TASK STATEMENT -> All lines from the one containing "Screen dimensions: 1220x705" through the last line below must be duplicated exactly, with nothing outside that span.

(Stored data entries)
____

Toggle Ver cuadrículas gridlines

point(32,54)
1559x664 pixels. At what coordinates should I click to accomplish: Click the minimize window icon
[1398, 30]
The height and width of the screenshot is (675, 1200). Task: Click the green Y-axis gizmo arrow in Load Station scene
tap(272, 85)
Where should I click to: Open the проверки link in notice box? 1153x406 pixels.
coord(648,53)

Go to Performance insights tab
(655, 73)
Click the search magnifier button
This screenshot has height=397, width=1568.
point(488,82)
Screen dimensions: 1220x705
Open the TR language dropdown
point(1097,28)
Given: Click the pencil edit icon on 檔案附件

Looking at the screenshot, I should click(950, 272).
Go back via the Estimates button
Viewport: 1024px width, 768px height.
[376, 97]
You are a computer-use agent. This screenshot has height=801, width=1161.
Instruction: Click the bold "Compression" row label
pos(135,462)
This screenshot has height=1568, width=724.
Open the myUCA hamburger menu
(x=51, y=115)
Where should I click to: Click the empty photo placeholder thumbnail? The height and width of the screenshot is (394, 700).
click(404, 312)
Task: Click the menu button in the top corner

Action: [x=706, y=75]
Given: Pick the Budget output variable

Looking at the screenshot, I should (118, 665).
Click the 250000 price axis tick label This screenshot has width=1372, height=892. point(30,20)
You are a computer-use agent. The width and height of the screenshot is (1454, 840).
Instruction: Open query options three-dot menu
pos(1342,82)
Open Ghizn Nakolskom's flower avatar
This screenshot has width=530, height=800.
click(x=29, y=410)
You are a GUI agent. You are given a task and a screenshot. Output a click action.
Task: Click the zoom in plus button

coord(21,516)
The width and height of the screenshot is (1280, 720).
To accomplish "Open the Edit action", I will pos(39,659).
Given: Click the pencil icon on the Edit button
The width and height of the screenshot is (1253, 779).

____

EXERCISE ANSWER ->
Screen dimensions: 1220x705
Open the TR language dropdown
point(1097,28)
Given: Click the pencil edit icon on 檔案附件

Looking at the screenshot, I should click(950, 272).
Go back via the Estimates button
Viewport: 1024px width, 768px height.
[376, 97]
You are a computer-use agent. This screenshot has height=801, width=1161.
Instruction: Click the bold "Compression" row label
pos(135,462)
This screenshot has height=1568, width=724.
Open the myUCA hamburger menu
(x=51, y=115)
Where should I click to: Click the empty photo placeholder thumbnail? The height and width of the screenshot is (394, 700).
click(404, 312)
Task: Click the menu button in the top corner

Action: [x=706, y=75]
Given: Pick the Budget output variable

Looking at the screenshot, I should (118, 665).
Click the 250000 price axis tick label This screenshot has width=1372, height=892. point(30,20)
You are a computer-use agent. The width and height of the screenshot is (1454, 840).
Instruction: Open query options three-dot menu
pos(1342,82)
Open Ghizn Nakolskom's flower avatar
This screenshot has width=530, height=800.
click(x=29, y=410)
You are a GUI agent. You are given a task and a screenshot. Output a click action.
Task: Click the zoom in plus button

coord(21,516)
The width and height of the screenshot is (1280, 720).
To accomplish "Open the Edit action", I will pos(39,659).
Given: Click the pencil icon on the Edit button
The width and height of the screenshot is (1253, 779).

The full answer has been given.